GIVEN INFORMATION: Begin
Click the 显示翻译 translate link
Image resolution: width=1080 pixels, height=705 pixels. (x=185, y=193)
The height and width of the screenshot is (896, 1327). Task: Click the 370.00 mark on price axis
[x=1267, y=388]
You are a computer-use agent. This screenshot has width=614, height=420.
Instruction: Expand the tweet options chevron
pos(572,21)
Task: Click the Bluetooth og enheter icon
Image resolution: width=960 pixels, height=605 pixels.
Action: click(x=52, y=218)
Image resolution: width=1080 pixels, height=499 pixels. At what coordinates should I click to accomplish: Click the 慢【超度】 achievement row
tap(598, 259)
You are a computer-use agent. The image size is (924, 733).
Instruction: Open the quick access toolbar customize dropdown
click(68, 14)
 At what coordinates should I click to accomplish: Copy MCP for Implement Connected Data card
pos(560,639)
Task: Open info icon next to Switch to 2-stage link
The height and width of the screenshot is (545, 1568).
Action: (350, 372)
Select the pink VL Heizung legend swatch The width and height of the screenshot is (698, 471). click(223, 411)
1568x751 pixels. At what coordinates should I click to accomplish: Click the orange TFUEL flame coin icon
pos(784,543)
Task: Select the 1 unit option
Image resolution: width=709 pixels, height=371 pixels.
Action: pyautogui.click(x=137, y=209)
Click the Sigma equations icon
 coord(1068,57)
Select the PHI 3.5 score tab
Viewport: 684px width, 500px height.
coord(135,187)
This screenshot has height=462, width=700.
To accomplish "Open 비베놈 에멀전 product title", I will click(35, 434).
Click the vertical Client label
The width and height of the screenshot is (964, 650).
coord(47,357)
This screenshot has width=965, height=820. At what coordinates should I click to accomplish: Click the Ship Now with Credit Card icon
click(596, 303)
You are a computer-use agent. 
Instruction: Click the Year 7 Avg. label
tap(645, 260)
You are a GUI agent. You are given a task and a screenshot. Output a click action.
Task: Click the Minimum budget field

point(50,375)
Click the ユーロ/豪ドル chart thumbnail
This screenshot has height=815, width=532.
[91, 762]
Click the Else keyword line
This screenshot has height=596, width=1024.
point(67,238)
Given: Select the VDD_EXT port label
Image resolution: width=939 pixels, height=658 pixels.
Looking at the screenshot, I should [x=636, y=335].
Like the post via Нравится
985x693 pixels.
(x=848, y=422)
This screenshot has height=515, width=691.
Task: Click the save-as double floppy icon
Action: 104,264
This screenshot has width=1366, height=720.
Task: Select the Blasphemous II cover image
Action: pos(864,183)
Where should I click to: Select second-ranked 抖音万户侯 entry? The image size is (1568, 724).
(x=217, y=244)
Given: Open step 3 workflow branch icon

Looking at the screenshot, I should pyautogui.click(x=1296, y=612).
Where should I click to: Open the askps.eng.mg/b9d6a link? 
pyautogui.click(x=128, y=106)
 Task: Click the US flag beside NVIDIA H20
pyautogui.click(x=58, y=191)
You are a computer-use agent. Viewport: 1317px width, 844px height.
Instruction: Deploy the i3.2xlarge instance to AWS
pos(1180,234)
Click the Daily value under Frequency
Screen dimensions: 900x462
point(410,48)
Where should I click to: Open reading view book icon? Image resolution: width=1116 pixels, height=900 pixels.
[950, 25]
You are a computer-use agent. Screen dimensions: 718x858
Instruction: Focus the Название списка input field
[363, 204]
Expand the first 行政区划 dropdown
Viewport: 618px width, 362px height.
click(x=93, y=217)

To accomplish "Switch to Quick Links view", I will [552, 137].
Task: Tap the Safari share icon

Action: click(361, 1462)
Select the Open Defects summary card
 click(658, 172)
GIVEN INFORMATION: End
Output all the lines above, matching them word for word.

→ SOLUTION FOR THIS PROBLEM:
Click the 显示翻译 translate link
Image resolution: width=1080 pixels, height=705 pixels. (x=185, y=193)
The height and width of the screenshot is (896, 1327). Task: Click the 370.00 mark on price axis
[x=1267, y=388]
You are a computer-use agent. This screenshot has width=614, height=420.
Instruction: Expand the tweet options chevron
pos(572,21)
Task: Click the Bluetooth og enheter icon
Image resolution: width=960 pixels, height=605 pixels.
Action: click(x=52, y=218)
Image resolution: width=1080 pixels, height=499 pixels. At what coordinates should I click to accomplish: Click the 慢【超度】 achievement row
tap(598, 259)
You are a computer-use agent. The image size is (924, 733).
Instruction: Open the quick access toolbar customize dropdown
click(68, 14)
 At what coordinates should I click to accomplish: Copy MCP for Implement Connected Data card
pos(560,639)
Task: Open info icon next to Switch to 2-stage link
The height and width of the screenshot is (545, 1568).
Action: (350, 372)
Select the pink VL Heizung legend swatch The width and height of the screenshot is (698, 471). click(223, 411)
1568x751 pixels. At what coordinates should I click to accomplish: Click the orange TFUEL flame coin icon
pos(784,543)
Task: Select the 1 unit option
Image resolution: width=709 pixels, height=371 pixels.
Action: pyautogui.click(x=137, y=209)
Click the Sigma equations icon
 coord(1068,57)
Select the PHI 3.5 score tab
Viewport: 684px width, 500px height.
coord(135,187)
This screenshot has height=462, width=700.
To accomplish "Open 비베놈 에멀전 product title", I will click(35, 434).
Click the vertical Client label
The width and height of the screenshot is (964, 650).
coord(47,357)
This screenshot has width=965, height=820. At what coordinates should I click to accomplish: Click the Ship Now with Credit Card icon
click(596, 303)
You are a computer-use agent. 
Instruction: Click the Year 7 Avg. label
tap(645, 260)
You are a GUI agent. You are given a task and a screenshot. Output a click action.
Task: Click the Minimum budget field

point(50,375)
Click the ユーロ/豪ドル chart thumbnail
This screenshot has height=815, width=532.
[91, 762]
Click the Else keyword line
This screenshot has height=596, width=1024.
point(67,238)
Given: Select the VDD_EXT port label
Image resolution: width=939 pixels, height=658 pixels.
Looking at the screenshot, I should [x=636, y=335].
Like the post via Нравится
985x693 pixels.
(x=848, y=422)
This screenshot has height=515, width=691.
Task: Click the save-as double floppy icon
Action: 104,264
This screenshot has width=1366, height=720.
Task: Select the Blasphemous II cover image
Action: pos(864,183)
Where should I click to: Select second-ranked 抖音万户侯 entry? The image size is (1568, 724).
(x=217, y=244)
Given: Open step 3 workflow branch icon

Looking at the screenshot, I should pyautogui.click(x=1296, y=612).
Where should I click to: Open the askps.eng.mg/b9d6a link? 
pyautogui.click(x=128, y=106)
 Task: Click the US flag beside NVIDIA H20
pyautogui.click(x=58, y=191)
You are a computer-use agent. Viewport: 1317px width, 844px height.
Instruction: Deploy the i3.2xlarge instance to AWS
pos(1180,234)
Click the Daily value under Frequency
Screen dimensions: 900x462
point(410,48)
Where should I click to: Open reading view book icon? Image resolution: width=1116 pixels, height=900 pixels.
[950, 25]
You are a computer-use agent. Screen dimensions: 718x858
Instruction: Focus the Название списка input field
[363, 204]
Expand the first 行政区划 dropdown
Viewport: 618px width, 362px height.
click(x=93, y=217)

To accomplish "Switch to Quick Links view", I will [552, 137].
Task: Tap the Safari share icon

Action: click(361, 1462)
Select the Open Defects summary card
 click(658, 172)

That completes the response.